### INFORMATION SHOWN
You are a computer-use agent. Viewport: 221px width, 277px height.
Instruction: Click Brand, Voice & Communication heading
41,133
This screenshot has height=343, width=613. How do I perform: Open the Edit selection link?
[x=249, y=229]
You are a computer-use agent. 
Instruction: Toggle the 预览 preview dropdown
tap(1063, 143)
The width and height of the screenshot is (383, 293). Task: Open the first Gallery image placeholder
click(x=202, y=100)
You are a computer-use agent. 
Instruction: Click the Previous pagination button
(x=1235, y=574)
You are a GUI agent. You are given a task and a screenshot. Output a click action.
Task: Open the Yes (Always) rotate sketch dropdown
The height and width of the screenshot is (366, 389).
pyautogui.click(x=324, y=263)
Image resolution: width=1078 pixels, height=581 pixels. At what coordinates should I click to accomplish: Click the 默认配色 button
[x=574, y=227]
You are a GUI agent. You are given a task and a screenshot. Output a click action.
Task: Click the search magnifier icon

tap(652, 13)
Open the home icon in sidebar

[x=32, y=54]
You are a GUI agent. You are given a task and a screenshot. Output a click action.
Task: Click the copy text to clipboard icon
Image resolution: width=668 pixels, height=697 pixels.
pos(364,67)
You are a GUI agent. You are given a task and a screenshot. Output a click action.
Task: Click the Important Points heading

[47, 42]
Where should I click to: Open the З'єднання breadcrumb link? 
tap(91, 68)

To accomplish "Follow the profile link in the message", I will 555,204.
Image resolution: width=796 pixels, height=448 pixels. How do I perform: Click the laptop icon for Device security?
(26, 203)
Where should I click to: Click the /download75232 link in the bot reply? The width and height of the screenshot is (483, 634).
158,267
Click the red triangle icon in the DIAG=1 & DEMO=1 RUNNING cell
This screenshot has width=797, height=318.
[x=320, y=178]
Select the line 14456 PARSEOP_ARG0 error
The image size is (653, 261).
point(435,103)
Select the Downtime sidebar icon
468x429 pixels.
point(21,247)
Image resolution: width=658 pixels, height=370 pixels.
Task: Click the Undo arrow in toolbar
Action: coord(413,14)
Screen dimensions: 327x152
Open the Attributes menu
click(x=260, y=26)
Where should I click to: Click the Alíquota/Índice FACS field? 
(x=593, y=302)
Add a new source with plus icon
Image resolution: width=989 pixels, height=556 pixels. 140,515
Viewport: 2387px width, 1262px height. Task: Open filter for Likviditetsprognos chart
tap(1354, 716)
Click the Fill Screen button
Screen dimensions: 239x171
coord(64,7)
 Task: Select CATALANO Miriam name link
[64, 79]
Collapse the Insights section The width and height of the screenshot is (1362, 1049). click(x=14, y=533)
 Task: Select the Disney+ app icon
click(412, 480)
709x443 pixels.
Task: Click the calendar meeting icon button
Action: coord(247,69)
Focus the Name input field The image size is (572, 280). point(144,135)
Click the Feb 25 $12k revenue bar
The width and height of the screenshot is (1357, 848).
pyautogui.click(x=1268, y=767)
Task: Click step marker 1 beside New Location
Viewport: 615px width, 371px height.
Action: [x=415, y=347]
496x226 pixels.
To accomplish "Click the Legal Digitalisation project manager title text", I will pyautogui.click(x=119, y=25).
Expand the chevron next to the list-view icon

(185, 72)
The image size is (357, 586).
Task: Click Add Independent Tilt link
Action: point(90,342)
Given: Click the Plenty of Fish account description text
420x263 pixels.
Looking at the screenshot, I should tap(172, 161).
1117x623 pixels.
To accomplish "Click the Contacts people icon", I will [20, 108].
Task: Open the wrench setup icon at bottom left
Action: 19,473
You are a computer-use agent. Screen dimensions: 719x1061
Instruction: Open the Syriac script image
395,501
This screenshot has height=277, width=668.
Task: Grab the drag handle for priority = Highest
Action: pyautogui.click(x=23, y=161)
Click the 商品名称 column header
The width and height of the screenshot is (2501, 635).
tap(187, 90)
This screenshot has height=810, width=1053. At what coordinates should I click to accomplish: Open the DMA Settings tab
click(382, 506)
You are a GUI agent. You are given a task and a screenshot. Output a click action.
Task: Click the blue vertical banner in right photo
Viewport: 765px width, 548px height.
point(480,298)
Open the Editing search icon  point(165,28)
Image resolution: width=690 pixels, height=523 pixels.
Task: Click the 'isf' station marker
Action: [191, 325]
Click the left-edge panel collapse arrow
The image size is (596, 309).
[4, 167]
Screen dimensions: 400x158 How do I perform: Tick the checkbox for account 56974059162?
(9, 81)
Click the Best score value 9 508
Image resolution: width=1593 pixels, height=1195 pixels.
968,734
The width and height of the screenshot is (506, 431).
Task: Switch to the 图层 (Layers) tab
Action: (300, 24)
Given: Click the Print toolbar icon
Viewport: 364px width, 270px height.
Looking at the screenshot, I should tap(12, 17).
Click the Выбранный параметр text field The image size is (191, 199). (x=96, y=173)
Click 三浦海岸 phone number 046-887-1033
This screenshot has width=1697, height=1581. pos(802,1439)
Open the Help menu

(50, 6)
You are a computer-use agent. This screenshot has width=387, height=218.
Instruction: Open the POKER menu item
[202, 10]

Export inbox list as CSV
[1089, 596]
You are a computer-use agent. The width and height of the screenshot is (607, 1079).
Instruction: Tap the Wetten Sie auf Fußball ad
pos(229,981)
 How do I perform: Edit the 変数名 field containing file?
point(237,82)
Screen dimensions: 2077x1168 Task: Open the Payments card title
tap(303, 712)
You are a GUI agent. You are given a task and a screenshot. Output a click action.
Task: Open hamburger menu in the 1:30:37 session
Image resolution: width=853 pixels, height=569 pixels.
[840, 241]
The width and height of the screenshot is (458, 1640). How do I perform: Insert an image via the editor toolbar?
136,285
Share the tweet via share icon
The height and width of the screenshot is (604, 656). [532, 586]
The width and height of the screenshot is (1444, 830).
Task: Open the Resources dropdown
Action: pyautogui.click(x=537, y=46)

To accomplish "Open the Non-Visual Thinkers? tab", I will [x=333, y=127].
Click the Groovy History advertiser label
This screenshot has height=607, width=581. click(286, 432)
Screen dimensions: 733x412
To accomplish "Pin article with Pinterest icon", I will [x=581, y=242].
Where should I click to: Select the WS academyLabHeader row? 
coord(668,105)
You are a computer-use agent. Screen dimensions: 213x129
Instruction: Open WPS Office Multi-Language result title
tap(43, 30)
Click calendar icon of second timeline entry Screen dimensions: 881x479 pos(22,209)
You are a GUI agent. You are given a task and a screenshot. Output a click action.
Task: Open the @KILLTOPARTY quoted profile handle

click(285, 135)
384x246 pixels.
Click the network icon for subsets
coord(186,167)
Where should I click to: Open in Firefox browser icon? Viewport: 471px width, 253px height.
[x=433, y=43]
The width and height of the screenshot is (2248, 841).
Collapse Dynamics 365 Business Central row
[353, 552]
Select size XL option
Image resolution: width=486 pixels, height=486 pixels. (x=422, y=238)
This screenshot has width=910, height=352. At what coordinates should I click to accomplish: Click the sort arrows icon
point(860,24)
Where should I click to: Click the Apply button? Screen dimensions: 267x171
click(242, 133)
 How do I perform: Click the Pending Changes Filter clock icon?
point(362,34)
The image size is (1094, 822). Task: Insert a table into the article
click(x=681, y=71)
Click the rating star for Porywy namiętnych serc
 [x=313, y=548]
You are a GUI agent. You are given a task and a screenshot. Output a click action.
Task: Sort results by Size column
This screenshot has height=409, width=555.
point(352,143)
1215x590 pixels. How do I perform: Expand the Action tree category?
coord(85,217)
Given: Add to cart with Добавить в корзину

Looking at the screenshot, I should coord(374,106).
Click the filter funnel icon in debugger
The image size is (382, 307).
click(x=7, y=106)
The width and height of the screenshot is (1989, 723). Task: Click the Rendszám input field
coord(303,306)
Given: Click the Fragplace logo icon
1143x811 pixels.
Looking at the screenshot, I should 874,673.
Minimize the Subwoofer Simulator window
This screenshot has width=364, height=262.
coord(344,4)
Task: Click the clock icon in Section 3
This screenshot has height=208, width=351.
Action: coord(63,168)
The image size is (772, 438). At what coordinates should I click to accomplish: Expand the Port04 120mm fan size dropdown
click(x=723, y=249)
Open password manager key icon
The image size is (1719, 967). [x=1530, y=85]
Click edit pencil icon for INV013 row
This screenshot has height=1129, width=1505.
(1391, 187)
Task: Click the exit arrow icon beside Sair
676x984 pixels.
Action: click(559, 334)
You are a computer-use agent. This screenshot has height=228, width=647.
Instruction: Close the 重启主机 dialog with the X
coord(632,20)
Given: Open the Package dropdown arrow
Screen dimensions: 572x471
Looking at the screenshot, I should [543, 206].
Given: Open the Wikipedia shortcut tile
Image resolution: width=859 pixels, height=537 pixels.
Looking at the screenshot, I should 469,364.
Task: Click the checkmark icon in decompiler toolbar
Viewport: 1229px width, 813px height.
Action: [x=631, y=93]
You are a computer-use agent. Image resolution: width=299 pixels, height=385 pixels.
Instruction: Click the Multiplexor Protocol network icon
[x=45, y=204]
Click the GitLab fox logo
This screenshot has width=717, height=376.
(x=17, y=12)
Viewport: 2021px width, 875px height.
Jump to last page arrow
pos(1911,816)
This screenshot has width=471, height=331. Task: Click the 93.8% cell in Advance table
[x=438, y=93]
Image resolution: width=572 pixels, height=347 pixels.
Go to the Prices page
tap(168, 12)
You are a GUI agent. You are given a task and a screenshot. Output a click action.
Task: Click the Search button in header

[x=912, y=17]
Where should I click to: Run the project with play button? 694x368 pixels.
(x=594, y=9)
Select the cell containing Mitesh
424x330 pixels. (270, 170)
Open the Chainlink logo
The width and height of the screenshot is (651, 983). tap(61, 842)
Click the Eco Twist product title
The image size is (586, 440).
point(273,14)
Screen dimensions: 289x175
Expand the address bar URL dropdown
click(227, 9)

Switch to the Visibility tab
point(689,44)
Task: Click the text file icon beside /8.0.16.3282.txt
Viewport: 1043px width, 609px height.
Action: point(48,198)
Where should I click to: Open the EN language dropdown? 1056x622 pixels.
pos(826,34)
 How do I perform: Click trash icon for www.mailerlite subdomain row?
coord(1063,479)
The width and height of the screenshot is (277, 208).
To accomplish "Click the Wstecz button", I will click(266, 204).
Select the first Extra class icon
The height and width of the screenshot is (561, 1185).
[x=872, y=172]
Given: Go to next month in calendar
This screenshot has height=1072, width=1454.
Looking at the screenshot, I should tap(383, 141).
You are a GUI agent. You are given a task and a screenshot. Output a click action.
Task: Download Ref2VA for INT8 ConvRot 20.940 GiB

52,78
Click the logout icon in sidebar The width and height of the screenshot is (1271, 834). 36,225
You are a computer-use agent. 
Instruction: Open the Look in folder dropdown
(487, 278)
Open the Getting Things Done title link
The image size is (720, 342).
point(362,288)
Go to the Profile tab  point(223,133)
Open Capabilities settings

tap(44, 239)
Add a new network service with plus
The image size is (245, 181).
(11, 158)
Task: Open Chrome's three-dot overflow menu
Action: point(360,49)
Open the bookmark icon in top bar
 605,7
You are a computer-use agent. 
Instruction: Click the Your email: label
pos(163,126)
######
* _WHAT YOU SHOULD DO_
Copy the entries word for word, from the first line through the line containing "click(x=202, y=100)", including both ends.

* _SOLVED PROBLEM_
You are a computer-use agent. Viewport: 221px width, 277px height.
Instruction: Click Brand, Voice & Communication heading
41,133
This screenshot has height=343, width=613. How do I perform: Open the Edit selection link?
[x=249, y=229]
You are a computer-use agent. 
Instruction: Toggle the 预览 preview dropdown
tap(1063, 143)
The width and height of the screenshot is (383, 293). Task: Open the first Gallery image placeholder
click(x=202, y=100)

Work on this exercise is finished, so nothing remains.